***** DATA SHOWN *****

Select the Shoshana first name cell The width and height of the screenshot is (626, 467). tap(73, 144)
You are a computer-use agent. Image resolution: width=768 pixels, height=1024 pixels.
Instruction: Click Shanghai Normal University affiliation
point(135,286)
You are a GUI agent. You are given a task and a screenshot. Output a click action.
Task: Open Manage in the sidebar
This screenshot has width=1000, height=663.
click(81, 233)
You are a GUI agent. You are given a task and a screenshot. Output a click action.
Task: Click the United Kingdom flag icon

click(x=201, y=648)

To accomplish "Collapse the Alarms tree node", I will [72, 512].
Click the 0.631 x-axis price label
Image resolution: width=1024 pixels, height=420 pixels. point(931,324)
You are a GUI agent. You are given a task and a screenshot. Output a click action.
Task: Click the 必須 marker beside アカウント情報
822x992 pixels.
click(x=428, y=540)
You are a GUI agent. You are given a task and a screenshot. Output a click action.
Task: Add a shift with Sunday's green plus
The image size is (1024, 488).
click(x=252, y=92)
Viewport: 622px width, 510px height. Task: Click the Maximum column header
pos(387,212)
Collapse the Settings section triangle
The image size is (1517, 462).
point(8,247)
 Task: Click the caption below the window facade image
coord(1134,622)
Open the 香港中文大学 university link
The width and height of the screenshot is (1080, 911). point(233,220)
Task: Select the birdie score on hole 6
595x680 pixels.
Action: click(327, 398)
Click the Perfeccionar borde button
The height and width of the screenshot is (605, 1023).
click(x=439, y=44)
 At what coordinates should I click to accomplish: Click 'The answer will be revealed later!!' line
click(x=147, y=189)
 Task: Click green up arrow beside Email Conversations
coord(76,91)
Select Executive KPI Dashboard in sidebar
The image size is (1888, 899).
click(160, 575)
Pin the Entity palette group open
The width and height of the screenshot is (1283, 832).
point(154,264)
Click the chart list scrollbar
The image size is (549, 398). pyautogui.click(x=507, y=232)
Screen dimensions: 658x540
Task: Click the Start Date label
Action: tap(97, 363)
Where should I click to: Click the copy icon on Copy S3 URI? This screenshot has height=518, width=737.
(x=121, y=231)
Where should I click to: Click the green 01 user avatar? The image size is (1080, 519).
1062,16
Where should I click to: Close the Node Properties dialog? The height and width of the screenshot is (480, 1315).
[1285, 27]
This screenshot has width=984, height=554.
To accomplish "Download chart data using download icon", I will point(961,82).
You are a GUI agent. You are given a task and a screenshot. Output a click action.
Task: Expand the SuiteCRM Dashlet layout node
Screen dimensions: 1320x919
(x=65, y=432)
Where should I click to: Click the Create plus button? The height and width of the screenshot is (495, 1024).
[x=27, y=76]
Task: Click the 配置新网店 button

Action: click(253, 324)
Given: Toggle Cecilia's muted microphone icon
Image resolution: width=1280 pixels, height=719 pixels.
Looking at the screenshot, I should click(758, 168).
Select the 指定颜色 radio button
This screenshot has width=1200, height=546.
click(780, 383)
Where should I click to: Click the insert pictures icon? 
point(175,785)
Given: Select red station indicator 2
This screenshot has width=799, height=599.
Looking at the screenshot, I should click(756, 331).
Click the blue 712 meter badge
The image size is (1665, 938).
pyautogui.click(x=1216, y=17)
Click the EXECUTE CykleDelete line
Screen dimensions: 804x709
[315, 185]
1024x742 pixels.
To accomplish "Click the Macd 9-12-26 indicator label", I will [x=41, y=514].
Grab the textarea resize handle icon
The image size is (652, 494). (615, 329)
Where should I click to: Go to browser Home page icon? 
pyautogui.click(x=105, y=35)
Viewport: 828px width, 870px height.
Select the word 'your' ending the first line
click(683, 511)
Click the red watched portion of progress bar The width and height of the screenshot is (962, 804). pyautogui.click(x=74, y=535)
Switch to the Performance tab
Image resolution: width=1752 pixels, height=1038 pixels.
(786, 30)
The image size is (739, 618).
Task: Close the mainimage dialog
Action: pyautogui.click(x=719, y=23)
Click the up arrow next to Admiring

*****

* [PROMPT] Go through the records and report each line that contains "sidebar".

* [OUTPUT OF THE TASK]
Task: Open Manage in the sidebar
Select Executive KPI Dashboard in sidebar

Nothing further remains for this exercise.